Esos días no eran los mejores en la vida de Verónica. En la revista había pedido unos francos compensatorios para no tener que ir a la redacción. Patricia se los dio sin hacerle ninguna pregunta. Verónica podría haber dicho que estaba trabajando día y noche en la investigación de los chicos, pero no quería siquiera que su jefa la llamara para preguntarle cómo iba todo. Había adelantado muchísimo desde que había empezado a sospechar que detrás del suicidio de aquel maquinista había bastante más que un drama personal. Tenía el nombre del principal sospechoso de dirigir esa maquinaria delictiva, había entrevistado al que debía de ser el responsable de elegir a los chicos y al encargado de hacer desaparecer a los testigos y familiares de las víctimas sacándolos fuera de la ciudad de Buenos Aires. Si quería, podía detenerse en ese punto y escribir el artículo. Con viento a favor podría conseguir que se abriera una investigación judicial. Nunca faltaba un juez de instrucción con ganas de meterse en problemas. Pero difícilmente la justicia avanzaría mucho más y condenaría a los tipos por las muertes pasadas. Como mucho, esos tipos dejarían de practicar ese juego sanguinario. Y ella quería ver a los asesinos y sus cómplices en una cárcel.
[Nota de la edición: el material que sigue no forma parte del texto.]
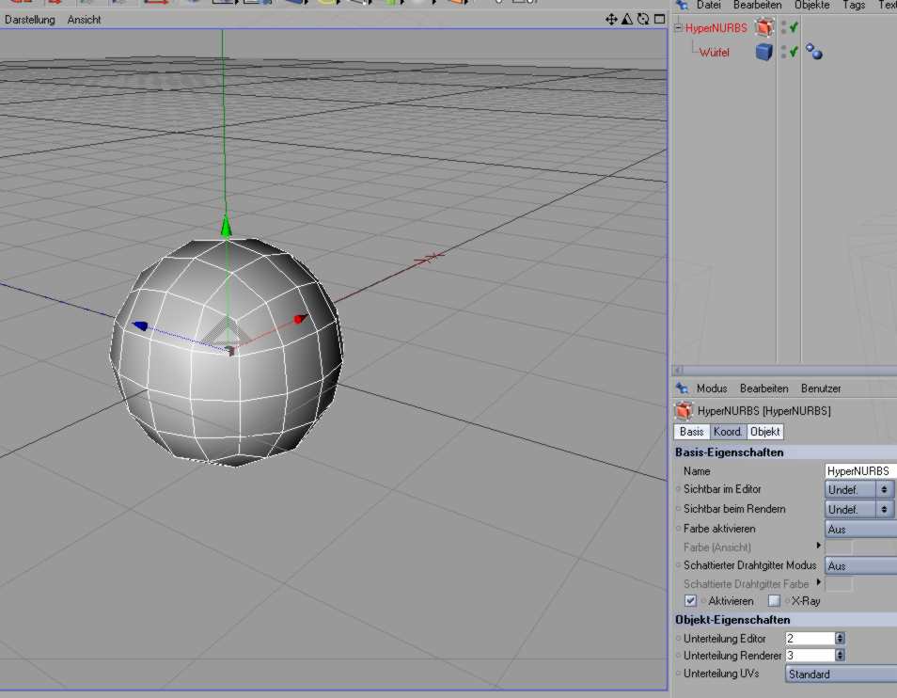Viewport: 897px width, 698px height.
Task: Open the Darstellung viewport menu
Action: (x=30, y=20)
Sin embargo, había otra razón para no conformarse con lo que tenía hasta ese momento. Corría el riesgo de que lo que había averiguado solo fuera la punta del iceberg y que quien le pusiera la frutilla a la investigación fuera algún otro periodista. Ella misma alguna vez se había subido a las averiguaciones publicadas por otros medios y había conseguido ir más lejos. No estaba dispuesta a que ahora le hicieran eso a ella.
Había llegado a un importante punto en la investigación, pero no sabía cómo ir más allá. Juan García no aparecía por ningún lado y tampoco tenía pruebas concretas de la participación de nadie, ni siquiera de Rivero, que parecía el más comprometido. Y Palma tenía coartadas que, por más estrafalarias que fueran, despertarían la presunción de inocencia antes que de culpabilidad para cualquier juez.
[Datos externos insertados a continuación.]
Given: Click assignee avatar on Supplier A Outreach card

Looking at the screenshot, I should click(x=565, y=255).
Quería concentrarse en la investigación, pero no podía. Todavía resonaba en ella lo ocurrido unas noches atrás. La pelea con Lucio, la aparición de Pedro, el final con el cura en su cama. Lucio era quien le ocupaba más la mente. Tal vez porque lo ocurrido con Pedro era sin duda más conflictivo para él que para ella. Lucio, él sí estaba en su cabeza y se le aparecía a cada instante. Lo mejor era tomar el toro por las astas. Le mandó un mensaje de texto para que la llamara. Era enervante eso de tener que depender de que él no estuviera con su esposa para poder hablar. No iba a ser ella la que rompiera con el acuerdo, aunque ganas no le faltaban de llamarlo, incluso de llamarlo a la casa. Tenía el teléfono desde antes de que se convirtieran en amantes, desde que Carina, la hermana de su compañero muerto, se lo había dado. En ese momento, cuando llamó a su casa y atendió su mujer, Verónica no se había animado a hablar. Si volviera a hacerlo, ¿estaría dispuesta a preguntar por él? Esta vez, ni siquiera marcó el número.
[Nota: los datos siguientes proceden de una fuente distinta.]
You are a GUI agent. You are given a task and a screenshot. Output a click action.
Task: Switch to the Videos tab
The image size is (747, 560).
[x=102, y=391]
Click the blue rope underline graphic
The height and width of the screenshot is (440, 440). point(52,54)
Después de varios desencuentros telefónicos, se comunicaron y quedaron en verse a la mañana siguiente en un café. Necesitaban un cambio de clima. Cuando ella llegó al bar, Lucio ya estaba ahí. Verlo así, tranquilo, sin que el fantasma o el deseo del sexo estuviera rondándolos, le despertó una ternura que no solía sentir en sus cruces anteriores. Sin embargo, le resultaba difícil olvidar cómo Lucio había ido desbaratando cualquier posibilidad de disfrutar de una pareja. Le hacía mal.